Par Sindbad Hammache · Le Journal des Arts

Le 3 mai 2022 - 847 mots

PARIS

Dans l’aile ouest du Palais de Chaillot, le nouveau parcours du musée prend forme dans une architecture au passé imposant. Ouverture prévue en 2023.

Projet de scénographie pour la salle Tempêtes et naufrages du Musée de la Marine. © Casson Mann-LMNB
Projet de scénographie pour la salle « Tempêtes et naufrages » du Musée de la Marine.
© Casson Mann-LMNB

Paris. À droite de la lumineuse entrée du Musée de l’Homme, il faudra bientôt imaginer une porte qui s’ouvre sur une chicane, offrant une ambiance d’acier brut, sombre, entre reflets et matériaux rugueux, en contraste avec les espaces blancs et aérés du musée consacré au genre humain. Cet univers étrange qui prendra place dans l’aile ouest du Palais de Chaillot, c’est celui d’un Musée de la Marine en complète métamorphose, un chantier de rénovation conduit par les cabinets H20 et Snøhetta depuis septembre 2019 : « Le Musée de l’Homme a une entrée très blanche, très droite. Nous avons pris le contre-pied, en plongeant les visiteurs dans un monde mystérieux », explique Antoine Santiard, associé de l’agence H20.
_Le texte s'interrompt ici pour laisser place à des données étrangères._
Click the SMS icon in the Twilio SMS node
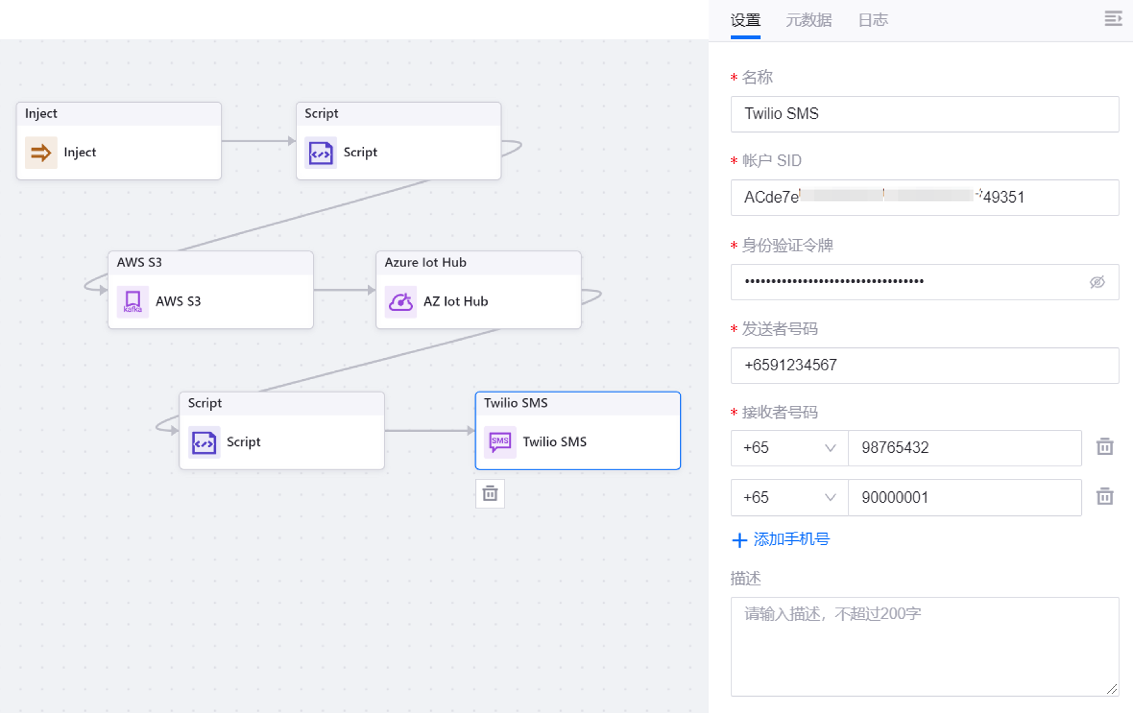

Le grand chantier muséal de Paris

Neuf mille mètres carrés au cœur d’un ensemble patrimonial, dont environ un tiers de surfaces d’exposition, pour un coût global de 65,3 millions d’euros – un montant qui pourrait gonfler avant la fin de l’année –, la refonte du Musée de la Marine est le grand chantier muséal de la capitale. « Mais ce n’est pas qu’un chantier architectural », rappelle le commissaire général Vincent Campredon, directeur des lieux. En germe depuis le début des années 2010, l’idée d’une modernisation du parcours vieillissant se concrétise avec une mission confiée par le ministère des Armées – tutelle de l’établissement – au commissaire général en 2015 : faire rentrer le musée dans le XXIe siècle et présenter la mer comme un sujet majeur pour l’avenir de l’humanité. « Le musée existe depuis 1748 et, jusqu’en 2017, nous étions encore dans le projet scientifique et culturel (PSC) de 1748 : peu ou prou, la grande histoire de la marine française, racontée par des objets sublimes, retrace-t-il. Il faut ouvrir sur l’avenir, en évoquant les nouveaux enjeux, écologiques, géopolitiques, économiques. »

Les deux agences sélectionnées en 2017 se sont plongées dans l’histoire des lieux pour mûrir la traduction architecturale de cette ambition. Édifié en 1937, le Palais de Chaillot se superpose au Palais du Trocadéro construit pour l’Exposition universelle de 1878, dont seule la salle de spectacle centrale est détruite pour laisser place au parvis que l’on connaît aujourd’hui. Dans l’aménagement des ailes épaissies par l’architecture monumentale de 1937, on retrouve ainsi l’organisation de 1878, avec trois pavillons qui rythment le bâtiment sur sa longueur.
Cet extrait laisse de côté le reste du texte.